The kids seem to think so, too. TJ Longacre said, “She feels like another grandma. She’s always able to relate stories to the things we’re talking about and things going on in our lives.”
Pat Turco and her daughter, Kathy, just came back from a conference in Florida with the people who organize the annual HEART youth workcamps. The mother-daughter duo takes charge of chaperoning St. John’s youth when they attend the service camp and host teens from other states that come to the area. The organization sends a staff team to conduct the camp. Kathy is the local manager and the local site the last few years has been in Mishawaka.
After a hard day’s work in the community the kids have dinner at 5 p.m. and it’s always served cafeteria-style. Turco said she was inspired to pass out napkins.
“It’s really a nothing job,” she said. “But I decided to pass out napkins so the kids have to come to me and they don’t get a napkin unless they smile at me. So, I’m the napkin lady and by the end of the week I have these kids right where I want them.”
She said volunteering at the HEART workcamp “is the most beautiful thing God has ever had me witness. You can see them grow (spiritually) through the week and it’s the most beautiful thing. I’m blown away, absolutely blown away by these kids.”
Elder Care, too
But Turco doesn’t only take care of youth. As an LPN she worked in a local nursing home. “It was a wonderful time. I enjoyed taking care of the people,” she recalled. “When I put people to bed I’d ask if they wanted me to pray with them and would pray with the ones who wanted to. I think that brought me closer to them. “
Now, along with Kathy, she’s been helping to care for a senior autistic parishioner — an uncle to the music director’s wife.
“These things just pop up. I didn’t go to Becky (Royal) and say I want to take care of him. Becky heard of my experience and asked if we’d take him out to lunch,” she said.
She said Becky warned her that Uncle Jim Brownell wouldn’t go to church. Undaunted, Turco would say, “This is where Becky’s husband plays organ; you have to come in and listen.” Or she’d ask, “Would you like to go in and talk to Jesus? Whenever you want to leave; we’ll leave. We’ll walk right back out.”

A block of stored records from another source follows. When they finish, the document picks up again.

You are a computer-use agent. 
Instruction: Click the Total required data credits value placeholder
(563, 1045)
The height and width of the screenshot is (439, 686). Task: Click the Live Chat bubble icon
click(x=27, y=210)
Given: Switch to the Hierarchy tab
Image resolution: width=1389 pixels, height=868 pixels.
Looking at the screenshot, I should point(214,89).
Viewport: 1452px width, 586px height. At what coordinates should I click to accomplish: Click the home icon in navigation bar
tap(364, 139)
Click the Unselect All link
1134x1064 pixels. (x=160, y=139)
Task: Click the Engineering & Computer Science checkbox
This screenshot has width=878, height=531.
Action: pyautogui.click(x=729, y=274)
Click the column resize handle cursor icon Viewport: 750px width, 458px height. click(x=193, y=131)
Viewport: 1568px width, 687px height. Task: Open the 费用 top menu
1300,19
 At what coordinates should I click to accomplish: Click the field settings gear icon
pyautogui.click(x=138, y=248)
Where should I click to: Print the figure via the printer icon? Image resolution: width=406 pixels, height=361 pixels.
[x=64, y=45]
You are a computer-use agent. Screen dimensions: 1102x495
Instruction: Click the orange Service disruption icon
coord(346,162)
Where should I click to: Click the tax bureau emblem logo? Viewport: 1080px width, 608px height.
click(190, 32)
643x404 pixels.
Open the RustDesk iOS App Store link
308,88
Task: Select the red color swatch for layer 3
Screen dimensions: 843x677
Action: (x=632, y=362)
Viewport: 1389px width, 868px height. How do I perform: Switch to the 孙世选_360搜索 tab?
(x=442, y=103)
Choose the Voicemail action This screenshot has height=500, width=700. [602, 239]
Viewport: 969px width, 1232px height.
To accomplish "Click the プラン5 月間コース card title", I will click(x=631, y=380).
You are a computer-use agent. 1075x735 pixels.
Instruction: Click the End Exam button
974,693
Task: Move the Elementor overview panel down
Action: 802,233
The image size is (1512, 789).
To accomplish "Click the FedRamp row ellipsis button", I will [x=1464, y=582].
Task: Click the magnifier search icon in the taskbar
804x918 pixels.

At first he fell asleep, but after about a year he met with Father Christopher Smith, who was pastor at the time and after receiving Reconciliation, he was baptized.
“If you treat people with respect that’s the name of the game, no matter how old or how challenged they are,” she said. “You don’t take them down a rosy path. Take them where they are, walk with them and go from there.”
A cancer survivor, Turco is a member of a group called Heartstrings Sisters, a support organization for those going through cancer. She also volunteers at the Center for Healing and Hope, an organization for those who don’t have a doctor or insurance.
She used to bring Eucharist to the homebound and she’s a proclaimer of the Word.
“I feel the Lord puts you where He feels you can do the most good and puts you in situations so He can help you, too,” Turco said.
“I’m a very happy person,” she said. “And smart enough to know that God is in control.”